Honestly, this is often no more than online street harassment. People who do it--in my case, almost entirely men--are often simply responding to what they perceive to be a pretty face and/or body, and they then--since we are so often simply sexual objects waiting for their male attention in their minds--attempt to hit on us. With older men who do this, there is also sometimes an element of the men attempting to prove they still got game, which is why such men tend to go after women who appear significantly younger than they are, usually in their late teens to late twenties, and often women who also are pretty and give off some vibe of vulnerability or availability (in their mind), both of which usually simply mean femininity but can also connote shyness, aloneness, nervousness, etc. Indeed, I have been harassed disproportionately so far by older men, and it is usually exacerbated by how I have presented myself--most harassment comes when I am wearing overtly feminine clothing and noticeable makeup. None of this means, obviously, that looking like that grants them a reason to harass you, since they should not, but I know that how I choose to go out or how my Facebook/Twitter profile looks like will determine, to a degree, how much I am likely to be harassed.
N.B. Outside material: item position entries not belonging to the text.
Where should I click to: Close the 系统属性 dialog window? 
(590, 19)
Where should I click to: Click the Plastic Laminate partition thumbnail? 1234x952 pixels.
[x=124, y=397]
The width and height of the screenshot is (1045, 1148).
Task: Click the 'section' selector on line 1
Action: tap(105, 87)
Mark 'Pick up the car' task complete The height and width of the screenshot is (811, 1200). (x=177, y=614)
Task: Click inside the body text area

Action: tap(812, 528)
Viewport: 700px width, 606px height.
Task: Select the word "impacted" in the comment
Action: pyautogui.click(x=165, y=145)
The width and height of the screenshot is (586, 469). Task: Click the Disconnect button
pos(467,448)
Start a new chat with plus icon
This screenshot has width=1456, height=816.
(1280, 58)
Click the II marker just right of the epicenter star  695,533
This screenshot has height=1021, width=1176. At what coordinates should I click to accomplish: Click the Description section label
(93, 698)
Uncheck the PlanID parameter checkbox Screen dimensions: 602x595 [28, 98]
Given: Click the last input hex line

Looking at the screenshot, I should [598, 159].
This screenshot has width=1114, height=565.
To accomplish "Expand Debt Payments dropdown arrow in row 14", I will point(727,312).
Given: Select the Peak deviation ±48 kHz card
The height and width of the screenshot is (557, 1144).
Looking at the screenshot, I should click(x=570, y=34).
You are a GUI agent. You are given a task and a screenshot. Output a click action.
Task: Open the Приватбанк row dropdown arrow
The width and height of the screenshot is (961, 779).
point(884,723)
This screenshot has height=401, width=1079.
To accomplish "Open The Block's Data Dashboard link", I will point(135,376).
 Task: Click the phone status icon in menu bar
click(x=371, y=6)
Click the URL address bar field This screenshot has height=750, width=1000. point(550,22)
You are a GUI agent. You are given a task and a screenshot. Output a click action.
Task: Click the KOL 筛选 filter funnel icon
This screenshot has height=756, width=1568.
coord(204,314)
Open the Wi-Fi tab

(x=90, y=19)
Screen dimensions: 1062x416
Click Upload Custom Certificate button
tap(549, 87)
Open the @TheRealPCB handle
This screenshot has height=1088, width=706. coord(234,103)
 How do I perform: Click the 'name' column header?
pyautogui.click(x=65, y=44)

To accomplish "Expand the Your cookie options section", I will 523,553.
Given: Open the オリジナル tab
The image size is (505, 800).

But I am proud to look the way I want to look, as should a pretty woman like yourself, so I simply accept this as a fact of life in the real world and online.
So, take it as a positive in that you are clearly pretty to them (and you are!). Harassment can be affirming in an ironic way, at times, even as it is more often than not also demeaning, sexist, and even endangering. But also always be aware of yourself. You are under no obligation to respond to these random strangers at all. Responding can give them power over you even if you say no. Ignore them unless you feel compelled to shut one down for rudeness.
Quote from: awilliams1701 on June 19, 2015, 03:43:50 PM
I'm looking forward to this happening to me even if I don't like guys. I'm not quite there yet. However I recently got someone to do my eye makeup (its in my avatar, but the picture doesn't do it justice compared to how it looked in real life) and I wanted to jump the girl in the mirror. I looked that good. Unfortunately I haven't been able to duplicate the results on my own and most days I don't wear makeup since I already have a hard enough time getting to work by 9 anyway.
Be careful what you wish for. Yes, the attention can be affirming. I used to think it was mainly complimentary at first. But then I experienced how terrifying and power-denying it can be to be harassed, especially when you are alone and when your unpassable voice is not your friend, since revealing you are trans* can get you in physical danger from the very man who approached you. Moreover, harassment, once it begins, really doesn't end very easily. It can be overwhelming--men saying demeaning things to you down this block, that block, that block, etc. And when you are unable to move because you are at a traffic intersection or against a wall or in an enclosed space and you are being propositioned by someone much larger than you--all of which I have experienced--you may not be enjoying it anymore.
It can be affirming--but it can be much, much more. Just be careful, since we trans* girls are almost always more at risk in these situations.